═══ DATA TO USE ═══

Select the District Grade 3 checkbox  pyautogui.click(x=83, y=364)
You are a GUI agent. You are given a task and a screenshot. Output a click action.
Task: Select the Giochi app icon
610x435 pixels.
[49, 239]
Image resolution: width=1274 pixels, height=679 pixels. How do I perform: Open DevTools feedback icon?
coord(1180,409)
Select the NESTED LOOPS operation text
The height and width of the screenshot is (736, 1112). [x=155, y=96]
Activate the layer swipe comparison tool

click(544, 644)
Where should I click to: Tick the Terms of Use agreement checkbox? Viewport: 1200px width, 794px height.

═══

__WORK REQUIRED__
Please output every line of the listing above as a JSON list of strings, one string per line, leaving out blank lines.

__ANSWER TO THE PROBLEM__
[
  "Select the District Grade 3 checkbox  pyautogui.click(x=83, y=364)",
  "You are a GUI agent. You are given a task and a screenshot. Output a click action.",
  "Task: Select the Giochi app icon",
  "610x435 pixels.",
  "[49, 239]",
  "Image resolution: width=1274 pixels, height=679 pixels. How do I perform: Open DevTools feedback icon?",
  "coord(1180,409)",
  "Select the NESTED LOOPS operation text",
  "The height and width of the screenshot is (736, 1112). [x=155, y=96]",
  "Activate the layer swipe comparison tool",
  "click(544, 644)",
  "Where should I click to: Tick the Terms of Use agreement checkbox? Viewport: 1200px width, 794px height."
]